The belief that the Constitution and the courts can work for the proverbial ‘butcher, baker and the candlestick maker’. I don’t think it is these big-ticket cases that make the practice of the law meaningful but the smaller ones, which often don’t make it to the front page of the newspapers, do. Getting a protection order from a violent natal family is one such example. However, to say that we will achieve equality through the courts is perhaps a myopic conclusion. Unless we put in the hard work of movement building, of changing attitudes, of politically lobbying with the State, I do not think queer liberation can be achieved.

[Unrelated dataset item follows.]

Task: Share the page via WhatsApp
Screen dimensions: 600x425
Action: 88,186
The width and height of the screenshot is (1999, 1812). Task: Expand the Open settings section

Many argue that marriage itself is a faulty institution. Can marriage equality liberate the queer community?
Marriage, of course, replicates caste and class hierarchies, and queer marriage will do it too. Having said that, there is nuance to it. Our legal system recognises relationships in three ways: blood, marriage and adoption. Now for queer persons to have rights over their assets and their partner, marriage becomes a legitimate legal need. There is a case to be made for radical legal re-imagination of how we look at relationships, such as choosing our families, but that is a long-term project. In the meantime, our rights cannot wait, and marriage is one way of ensuring that partners have rights over natal families which are often sites of violence.